Figure 7. In vivo validation of the antitumor, MRI signal enhancement, and targeting capabilities of the nanoparticles using male BALB/c nude mice bearing xenograft implants of CL1-5-F4 cells.

(a) Tumor volumes of the non-treated mice (Ctrl), erlotinib-treated mice, FeDC NPs-treated mice, and FeDC-E NPs-treated mice through the course of treatment, showing the significant antitumor activities of FeDC-E NPs and erlotinib compared to the control groups. The tumor dimensions were measured using a digital caliper.
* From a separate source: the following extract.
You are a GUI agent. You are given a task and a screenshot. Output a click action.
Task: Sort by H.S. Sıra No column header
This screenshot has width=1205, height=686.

Please refer to text for the treatment regimen. (b) Body weights of the treated mice throughout the experiment period, showing no indication of toxicity to any of the treatment groups. (c) Representative T₂-weighted MRI images of the tested mice acquired pre- and post-treatment for the four groups of mice (arrows point to the tumors). Significant decrease in the MRI signal intensities within tumors of the FeDC-E NPs-treated mice compared to the other treatment groups was observed following initial treatment. (d) Change in the T₂-weighted MRI signal intensities within tumors following treatment, presented as ratios of the pre-treatment: post-treatment normalized MRI signal intensities. The FeDC-E NPs-treated mice showed significant drop in the MRI signal intensities within tumors compared to the control non-targeted FeDC NPs-treated group, indicating enhanced targeted accumulation of FeDC-E NPs in the tumors. The P-values for (d) were calculated using the t-Test method assuming unequal variances.